* Records supplied:
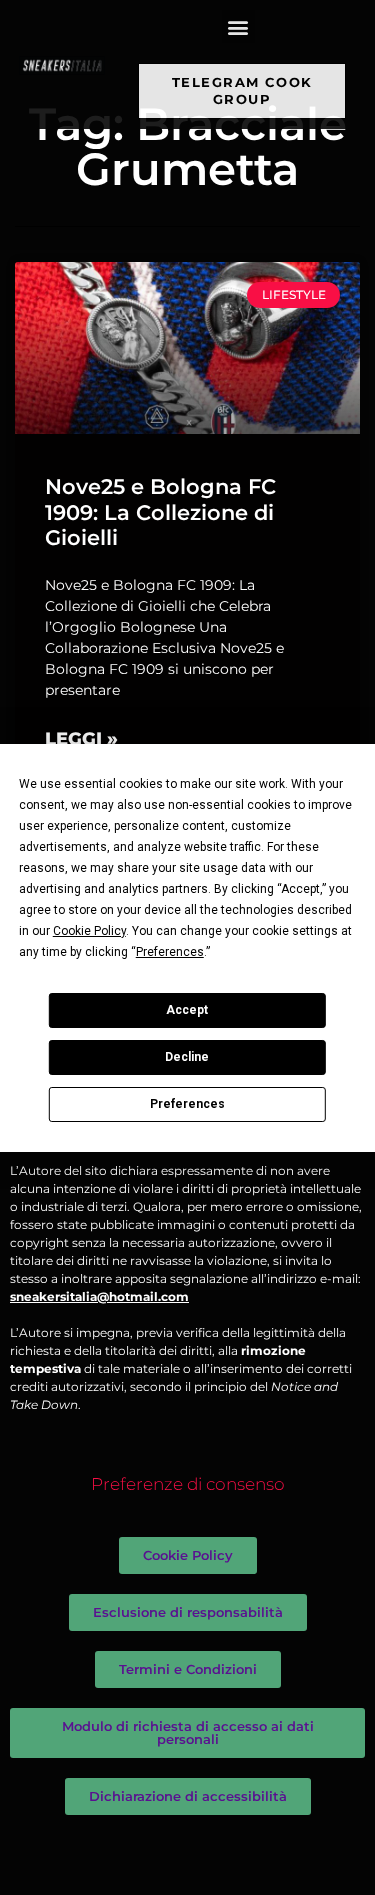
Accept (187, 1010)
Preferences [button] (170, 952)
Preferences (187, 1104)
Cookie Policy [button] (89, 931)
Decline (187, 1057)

...

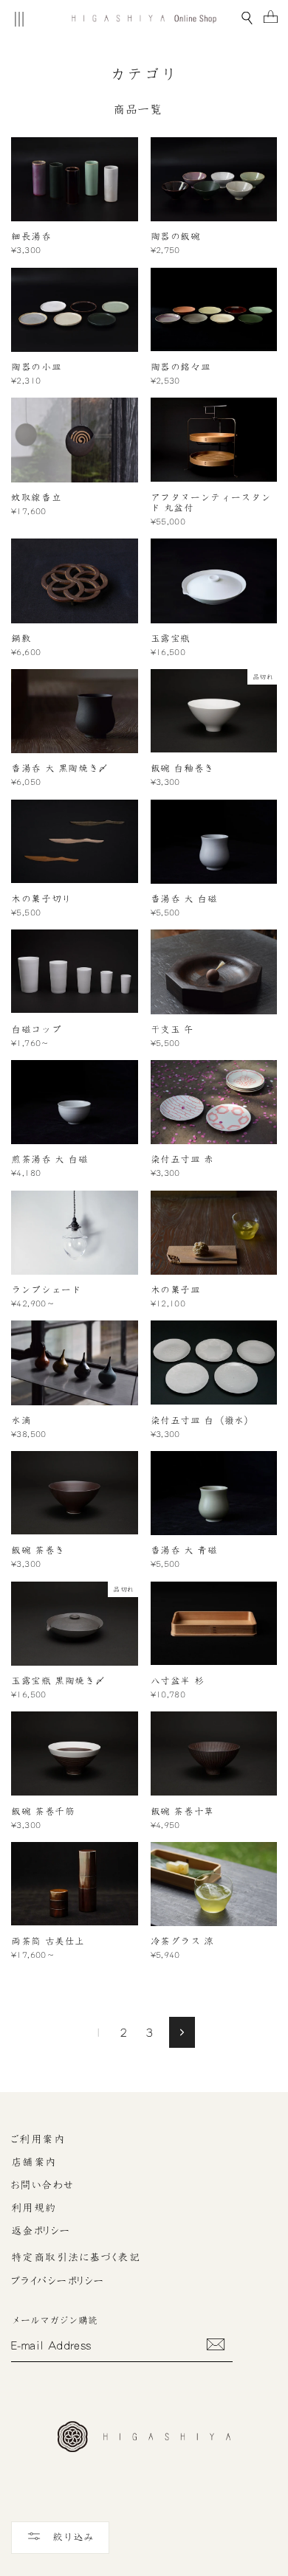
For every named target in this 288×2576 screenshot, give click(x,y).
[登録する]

...

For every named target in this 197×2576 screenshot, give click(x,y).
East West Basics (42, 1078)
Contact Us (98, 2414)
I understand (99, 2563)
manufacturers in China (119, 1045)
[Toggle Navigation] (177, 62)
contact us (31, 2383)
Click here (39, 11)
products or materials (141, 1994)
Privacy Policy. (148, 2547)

* Problem details: Print again the lines of the entries above that fall between the line holding "Accept (187, 1010)" and the line holding "Decline (187, 1057)", inclusive, exactly as they stand.

* Result for this exercise:
Accept (187, 1010)
Preferences [button] (170, 952)
Preferences (187, 1104)
Cookie Policy [button] (89, 931)
Decline (187, 1057)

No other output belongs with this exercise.